Самсонов недалек был от действий решительных и быстрых: отдать приказ Мартосу и Клюеву об отступлении, но в последние секунды какая-то сила остановила его: не своевольничайте, генерал Самсонов, это вам не маневры войск Туркестанского округа, где вы были единоличным командующим. Здесь — война, и главнокомандующий ею — великий князь, а великий князь церемониться не станет: уволит и опозорит на всю армию. Как уже уволил генерала и барона Зальца, командующего четвертой армией Юго-Западного фронта.

И Самсонов вдруг почувствовал себя таким одиноким и чужим и не нужным обеим ставкам, что противен стал белый свет. И вспомнил японскую кампанию и вообще — как генеральный штаб готовился к войнам.

В директиве-плане будущей войны два года тому назад ставилась задача: быть готовым к атаке противника в целях изгнания его из Восточной Пруссии и освобождения пути нашим армиям на Берлин.

Год тому назад ставилась уже противоположная задача: быть готовыми не к атаке, а к отражению наступления противника, до полного изготовления русской армии, хотя всем известно, что полное изготовление русской армии по мобилизационному плану может быть закончено лишь через сорок пять дней со дня объявления таковой.

Или: что же это за директива, когда ставка предписывает: первая армия «могла бы» наступать в обход Мазурских озер с севера… Вторая армия «могла бы» наступать в обход Мазурских озер с запада, имея задачей разбить противника и воспрепятствовать его отходу за Вислу. Кто же пишет приказы войскам: вы могли бы делать так-то и так, вместо постановки определенной тактической и стратегической задачи во времени и пространстве?

Вот так мы и воюем.

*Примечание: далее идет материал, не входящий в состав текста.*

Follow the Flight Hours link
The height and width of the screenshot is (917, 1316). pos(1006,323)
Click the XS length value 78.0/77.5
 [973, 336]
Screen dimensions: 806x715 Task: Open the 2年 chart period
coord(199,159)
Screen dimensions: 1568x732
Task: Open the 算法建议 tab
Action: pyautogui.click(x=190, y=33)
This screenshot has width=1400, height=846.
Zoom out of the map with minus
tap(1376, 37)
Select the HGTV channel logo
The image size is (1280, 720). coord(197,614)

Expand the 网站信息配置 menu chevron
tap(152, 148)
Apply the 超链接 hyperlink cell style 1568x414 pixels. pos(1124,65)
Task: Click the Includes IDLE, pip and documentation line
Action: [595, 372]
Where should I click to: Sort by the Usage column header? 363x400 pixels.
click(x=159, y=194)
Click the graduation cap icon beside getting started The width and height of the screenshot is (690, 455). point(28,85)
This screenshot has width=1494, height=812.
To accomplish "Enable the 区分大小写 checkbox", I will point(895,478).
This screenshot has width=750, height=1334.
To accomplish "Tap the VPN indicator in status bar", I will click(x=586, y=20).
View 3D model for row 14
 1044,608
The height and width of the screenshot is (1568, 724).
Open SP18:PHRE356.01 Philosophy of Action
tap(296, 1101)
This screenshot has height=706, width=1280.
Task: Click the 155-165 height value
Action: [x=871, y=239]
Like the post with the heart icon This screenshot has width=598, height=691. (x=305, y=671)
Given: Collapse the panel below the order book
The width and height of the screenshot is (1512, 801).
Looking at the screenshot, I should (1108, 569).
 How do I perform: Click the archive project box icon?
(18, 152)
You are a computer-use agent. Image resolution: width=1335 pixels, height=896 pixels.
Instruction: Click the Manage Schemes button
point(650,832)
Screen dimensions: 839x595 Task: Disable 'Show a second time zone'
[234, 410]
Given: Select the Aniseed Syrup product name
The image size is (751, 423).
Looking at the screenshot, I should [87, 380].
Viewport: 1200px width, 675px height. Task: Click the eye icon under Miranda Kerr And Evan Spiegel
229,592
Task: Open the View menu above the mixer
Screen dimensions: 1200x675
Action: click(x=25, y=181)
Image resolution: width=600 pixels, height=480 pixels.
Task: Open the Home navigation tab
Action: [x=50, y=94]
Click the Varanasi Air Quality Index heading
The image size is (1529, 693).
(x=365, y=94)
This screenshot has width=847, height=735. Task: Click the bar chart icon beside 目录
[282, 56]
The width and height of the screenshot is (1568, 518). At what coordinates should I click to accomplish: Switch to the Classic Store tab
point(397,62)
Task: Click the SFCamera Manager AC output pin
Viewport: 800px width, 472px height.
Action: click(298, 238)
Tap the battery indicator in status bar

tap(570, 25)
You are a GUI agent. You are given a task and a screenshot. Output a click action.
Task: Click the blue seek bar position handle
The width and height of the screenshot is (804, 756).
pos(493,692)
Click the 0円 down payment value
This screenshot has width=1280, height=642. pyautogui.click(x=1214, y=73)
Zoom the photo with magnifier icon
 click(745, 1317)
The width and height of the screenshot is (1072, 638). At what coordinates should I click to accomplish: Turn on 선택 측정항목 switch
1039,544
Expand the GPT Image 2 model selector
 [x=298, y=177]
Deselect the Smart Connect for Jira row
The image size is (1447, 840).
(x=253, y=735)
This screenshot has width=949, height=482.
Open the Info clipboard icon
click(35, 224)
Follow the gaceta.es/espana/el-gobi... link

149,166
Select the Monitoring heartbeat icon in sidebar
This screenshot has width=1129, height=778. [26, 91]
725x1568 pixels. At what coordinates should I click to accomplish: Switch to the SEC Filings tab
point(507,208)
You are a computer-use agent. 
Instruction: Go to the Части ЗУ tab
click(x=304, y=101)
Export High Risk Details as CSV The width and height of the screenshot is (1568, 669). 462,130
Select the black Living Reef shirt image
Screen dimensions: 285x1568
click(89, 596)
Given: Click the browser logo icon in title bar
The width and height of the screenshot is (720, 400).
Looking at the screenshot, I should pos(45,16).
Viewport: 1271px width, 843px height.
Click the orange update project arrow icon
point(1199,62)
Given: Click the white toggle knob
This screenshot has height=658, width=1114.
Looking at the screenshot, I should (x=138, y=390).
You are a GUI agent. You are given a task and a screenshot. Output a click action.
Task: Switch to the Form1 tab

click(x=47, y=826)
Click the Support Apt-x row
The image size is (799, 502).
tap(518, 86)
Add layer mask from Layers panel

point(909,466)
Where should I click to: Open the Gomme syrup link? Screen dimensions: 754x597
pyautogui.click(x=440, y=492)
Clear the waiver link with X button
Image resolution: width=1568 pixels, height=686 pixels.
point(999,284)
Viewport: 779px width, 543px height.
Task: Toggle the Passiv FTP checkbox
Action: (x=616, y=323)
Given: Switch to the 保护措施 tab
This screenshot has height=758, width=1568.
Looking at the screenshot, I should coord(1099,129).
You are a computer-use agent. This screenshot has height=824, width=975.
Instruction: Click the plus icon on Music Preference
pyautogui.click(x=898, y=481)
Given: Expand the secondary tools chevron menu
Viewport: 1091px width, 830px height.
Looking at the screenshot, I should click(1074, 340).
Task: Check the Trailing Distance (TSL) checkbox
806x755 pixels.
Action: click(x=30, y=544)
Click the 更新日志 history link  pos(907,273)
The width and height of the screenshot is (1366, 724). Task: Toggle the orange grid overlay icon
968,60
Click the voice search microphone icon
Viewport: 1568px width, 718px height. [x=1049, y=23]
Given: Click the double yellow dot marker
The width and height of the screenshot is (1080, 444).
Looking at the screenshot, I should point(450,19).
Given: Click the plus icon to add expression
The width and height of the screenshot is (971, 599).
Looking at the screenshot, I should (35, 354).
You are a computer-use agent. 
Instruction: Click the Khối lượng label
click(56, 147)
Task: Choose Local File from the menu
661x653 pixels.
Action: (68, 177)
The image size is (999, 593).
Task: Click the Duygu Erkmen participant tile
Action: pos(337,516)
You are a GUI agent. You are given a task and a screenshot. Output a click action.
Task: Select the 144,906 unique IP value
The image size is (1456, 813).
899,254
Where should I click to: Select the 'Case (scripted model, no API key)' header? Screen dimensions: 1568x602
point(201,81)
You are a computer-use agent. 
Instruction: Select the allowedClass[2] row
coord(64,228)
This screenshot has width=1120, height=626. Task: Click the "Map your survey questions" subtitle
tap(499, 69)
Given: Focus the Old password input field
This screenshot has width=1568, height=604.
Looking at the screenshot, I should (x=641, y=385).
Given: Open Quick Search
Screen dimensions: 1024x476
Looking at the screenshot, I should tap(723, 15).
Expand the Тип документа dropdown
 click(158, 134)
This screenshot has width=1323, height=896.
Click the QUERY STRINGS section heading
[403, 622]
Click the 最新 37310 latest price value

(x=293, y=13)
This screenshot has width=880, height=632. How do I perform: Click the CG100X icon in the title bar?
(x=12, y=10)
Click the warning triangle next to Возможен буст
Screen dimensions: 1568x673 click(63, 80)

Помогать союзникам? Извольте, на то мы и союзники, но не против же интересов своей отчизны?! История диву будет даваться, что мы, военные люди, так составляем планы войны, так водим войска, так безумно тратим силы и скудные средства и людские ресурсы, руководясь только одной показной верностью своему долгу перед союзниками и совершенно не считаясь с долгом и обязанностями перед собственной страной. Вот и сейчас: мне лучше отвести центральные корпуса на юг, коль первая армия не желает действовать сообща с нашей, но я не могу этого делать без разрешения ставки верховного. А Кутузов не испрашивал согласия государя на отвод армии даже из Москвы, ибо хотел сохранить Россию. И сохранил, и разбил врага. Жоффр учел опыт Кутузова и конечно же не испрашивал согласия у Пуанкаре на отступление, и отводит армию, и, придет час, сохранит и Париж, и Францию.

Так мысленно говорил Самсонов и заключил: живем каждый по себе, командуем каждый по себе и так воюем. Личная карьера, личное благополучие и, если хотите, корыстолюбие и карьеризм — вот беда большинства наших высших офицеров. Как бы чего не вышло! Любым способом спихнуть с плеч долой свою обязанность другому, а там — хоть потоп.

И впервые пожалел, что поспешил принять предложение Янушкевича возглавить вторую армию, командовать которой по штатному расписанию мирного времени на случай войны предназначалось Брусилову, служившему ранее помощником командующего Варшавским военным округом, барона, генерал-адъютанта Скалона. Однако царь не назначил его на этот пост, не забыв, видимо, того, что Брусилов плохо относился к Скалону, равно как и ко всем немцам, его окружавшим, и не скрывал этого, и в письме Сухомлинову просил доложить о немецком засилье в Варшаве, о чем Скалон тотчас же узнал от шефа варшавского жандармского управления Утгофа, перехватившего письмо. И пришлось Брусилову просить Сухомлинова перевести его в Киев, где он и получил корпус.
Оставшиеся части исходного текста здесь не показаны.